When whistle-blower programs work well, they can save taxpayers hundreds of thousands, even millions, of dollars. Last year, a San Diego whistle-blower investigation exposed fraud in the Park and Recreation Department that led to the recovery of more than $100,000 in misappropriated funds, according to the report. In Spokane, Wash., a whistle-blower tip revealed that a state parks project budgeted at $140,000 had ballooned to $7 million as a result of gross waste and negligence.
But in San Francisco, with about 27,000 city employees and a $6.8 billion budget, the county’s whistle-blower program is uncovering relatively minor issues such as a contractor being wrongly reimbursed for alcohol and cigarettes, a manager hiring family members and an employee selling bidets to co-workers on city time.
When significant abuse was revealed by two Laguna Honda Hospital doctors, who pointed out that the Patient Gift Fund was being used for elaborate staff parties and travel, it resulted in $350,000 being returned to the fund. But one of the doctors was fired shortly thereafter and the other said she was pressured to quit.
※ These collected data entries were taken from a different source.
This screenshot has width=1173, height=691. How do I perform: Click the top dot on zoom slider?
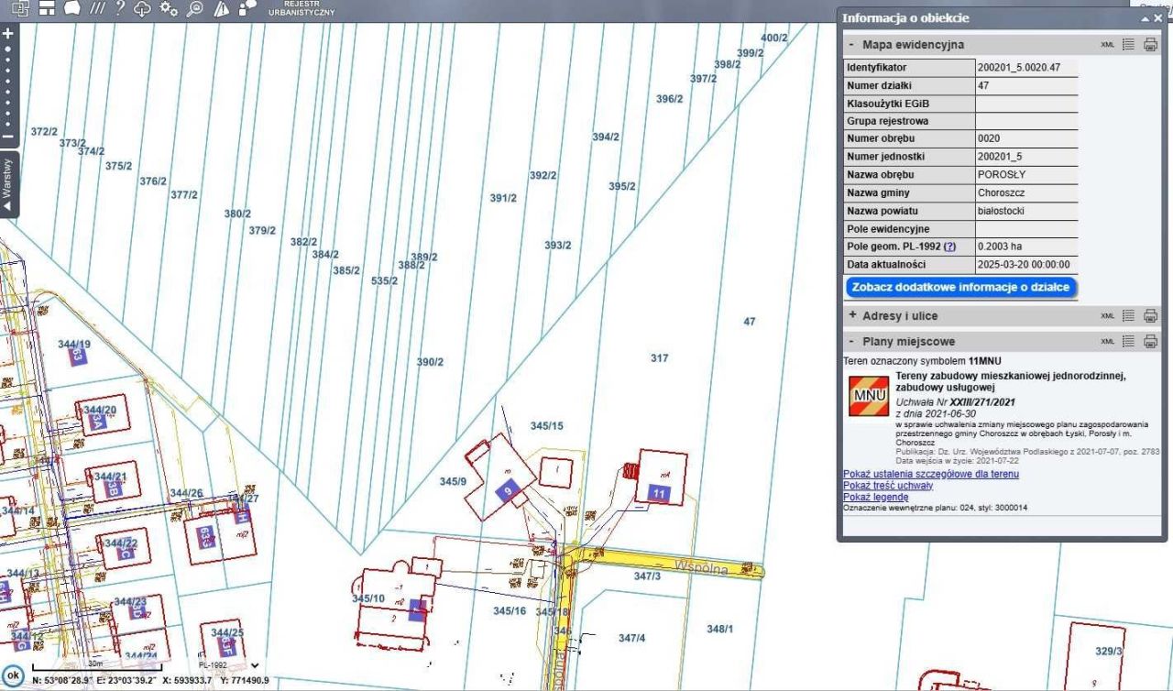8,48
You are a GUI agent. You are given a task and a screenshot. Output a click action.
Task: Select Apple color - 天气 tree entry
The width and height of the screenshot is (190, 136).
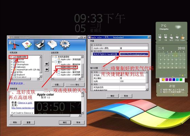(68, 67)
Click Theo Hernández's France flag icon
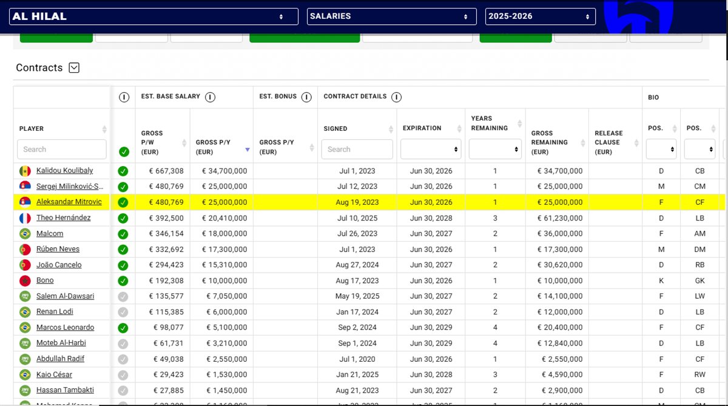728x406 pixels. [25, 218]
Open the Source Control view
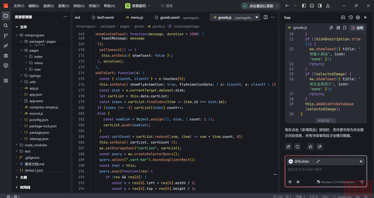This screenshot has height=198, width=374. [x=6, y=36]
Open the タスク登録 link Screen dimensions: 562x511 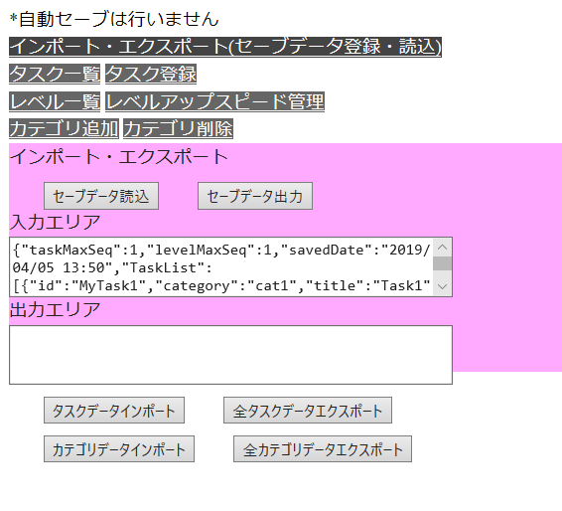click(151, 74)
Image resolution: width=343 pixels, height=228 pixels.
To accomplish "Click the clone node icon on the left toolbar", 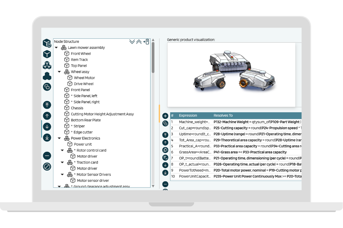I will point(47,87).
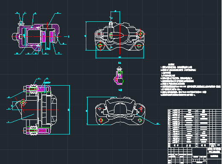Select the parts list table
222x164 pixels.
[x=195, y=128]
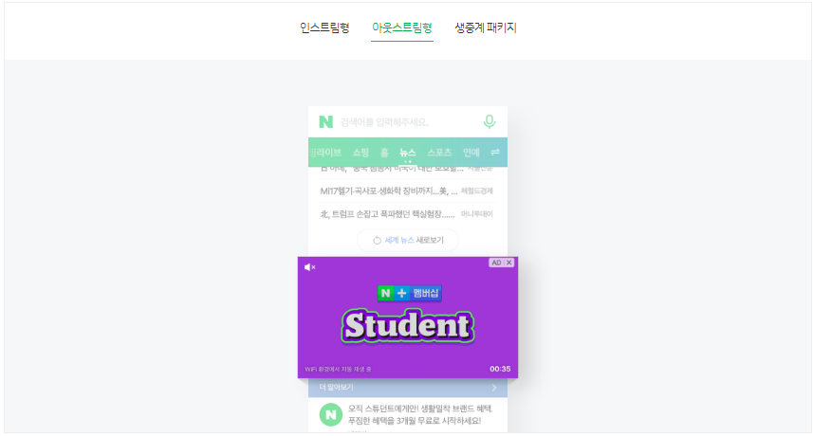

Hospital officials say there was no retaliation for the whistle-blowing, but the fired doctor has filed a lawsuit.
In addition to the fear of retaliation, more whistle-blowers may be reluctant to come forward because they are pretty much shut out of the process, not allowed to learn the details of the investigation. By contrast, the San Diego and Spokane programs provide public access to the results of investigations, according to the grand jury.
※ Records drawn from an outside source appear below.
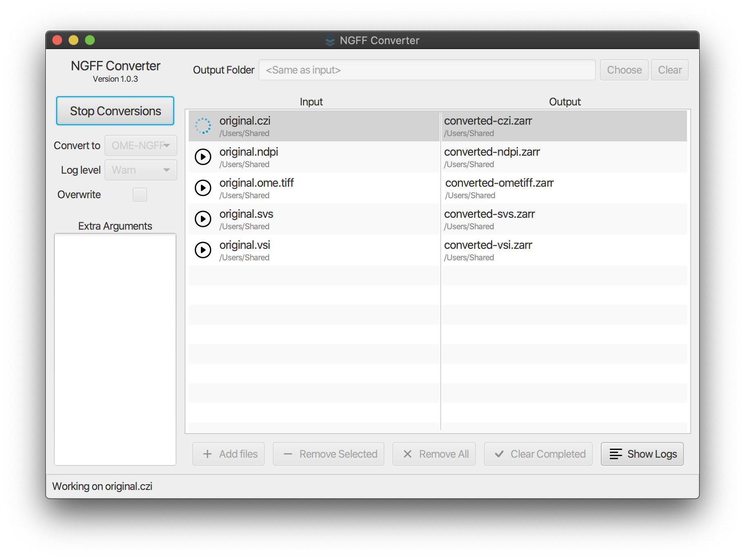Click the Add files plus button
The image size is (745, 559).
click(x=228, y=454)
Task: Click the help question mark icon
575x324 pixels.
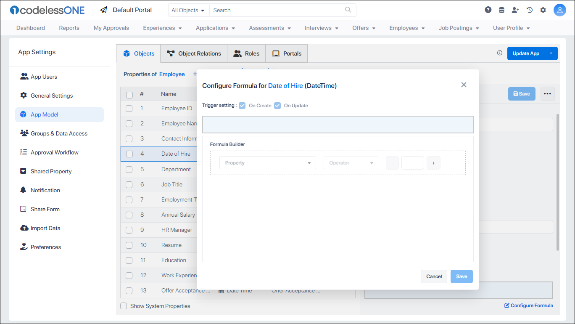Action: click(x=488, y=10)
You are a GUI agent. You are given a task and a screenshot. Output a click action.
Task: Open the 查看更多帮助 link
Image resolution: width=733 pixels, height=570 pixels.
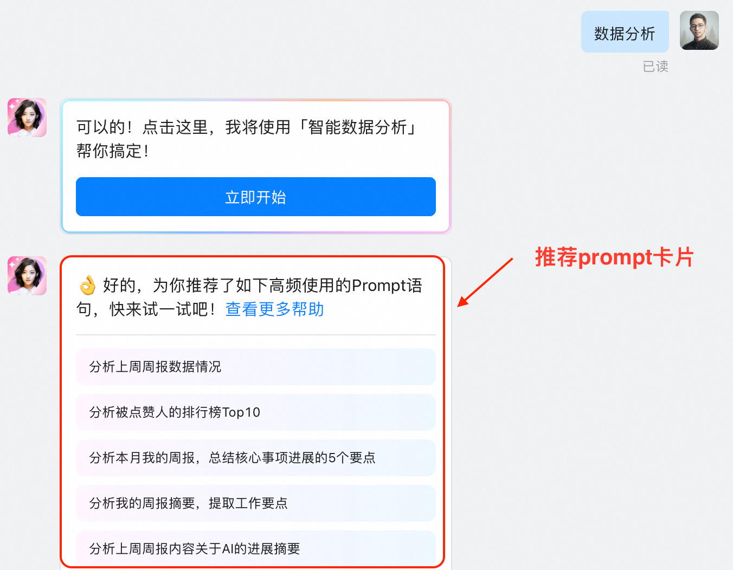coord(275,309)
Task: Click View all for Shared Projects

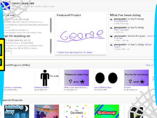Action: [149, 65]
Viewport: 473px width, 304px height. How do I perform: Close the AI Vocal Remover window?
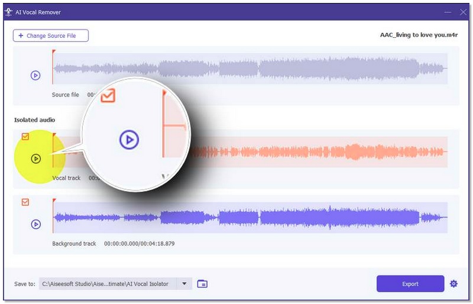coord(462,12)
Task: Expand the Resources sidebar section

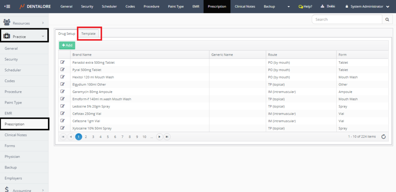Action: (25, 23)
City Controller Ben Rosenfield has sought to do damage control, saying the grand jury did not do adequate research, only interviewing him for an hour and his staff for three hours, and that the grand jury appeared to base its report on five whistle-blowing complaints out of 2,228 filed since the program’s inception in 2004. Rosenfield defended keeping whistle-blowers in the dark on the investigations, citing a “continued effort to maintain a balance between transparency and confidentiality, and protect complainants from retaliation.”
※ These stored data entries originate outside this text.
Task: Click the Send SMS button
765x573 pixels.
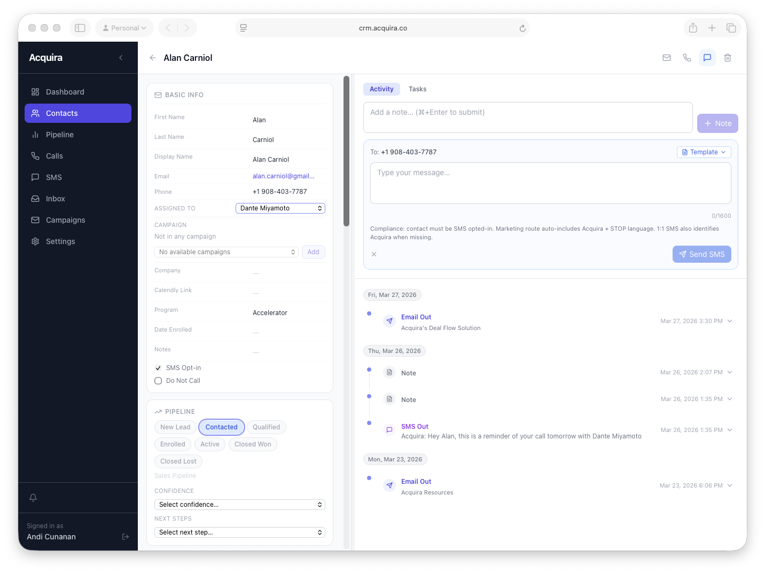Action: coord(701,254)
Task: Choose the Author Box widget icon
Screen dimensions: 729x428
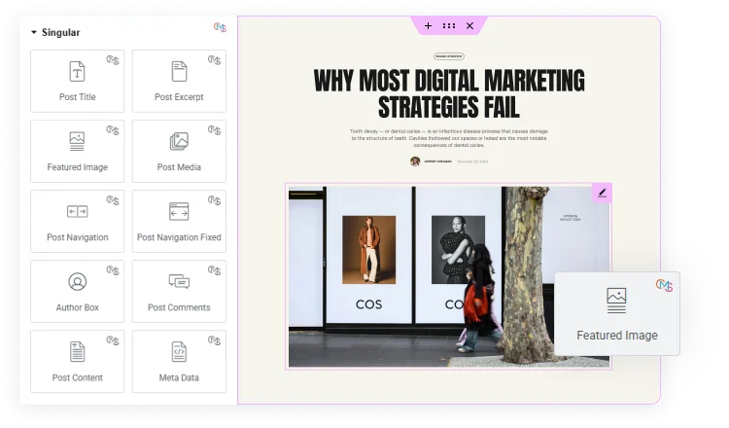Action: [x=77, y=282]
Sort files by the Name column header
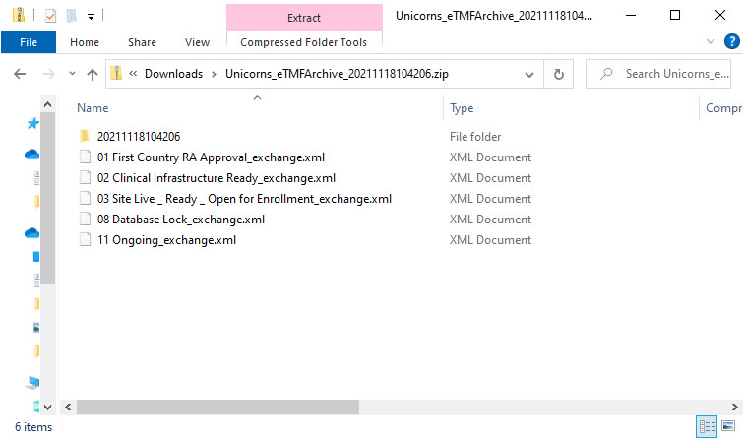This screenshot has height=439, width=744. coord(93,108)
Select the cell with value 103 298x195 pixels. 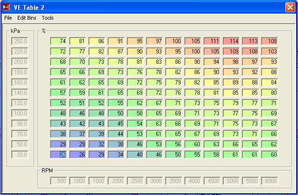(x=269, y=52)
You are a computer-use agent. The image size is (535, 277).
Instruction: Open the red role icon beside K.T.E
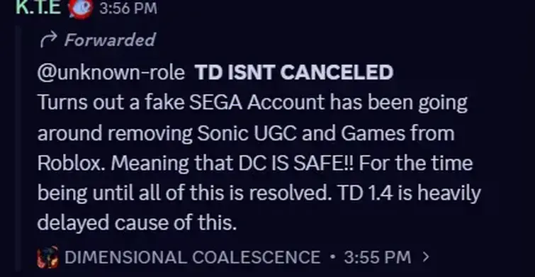[x=80, y=9]
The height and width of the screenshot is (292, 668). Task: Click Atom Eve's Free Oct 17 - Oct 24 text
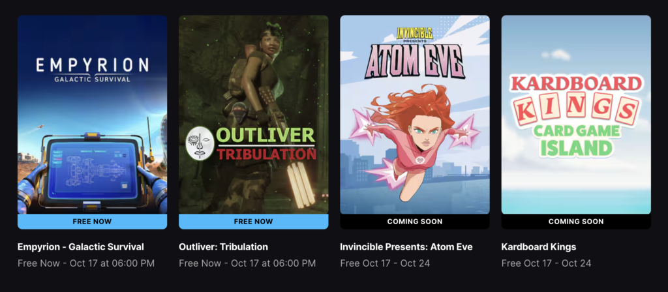pos(385,263)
But it looks as if San Francisco’s whistle-blowing program is mainly protecting those who scam the system. One
whistle-blower told the grand jury, “I assure you, the next time I witness somebody dipping their hands into public funds to steal money intended to serve the disabled, I will certainly not stick my neck out by blowing the whistle and being left abandoned to suffer the blowback of retaliation and retribution.”
Rather than becoming defensive, city officials need to improve this inadequate program. Otherwise, as the grand jury said, “A poor or mediocre Whistleblower Program — one that seems to be something it is not — is perhaps worse than none at all.”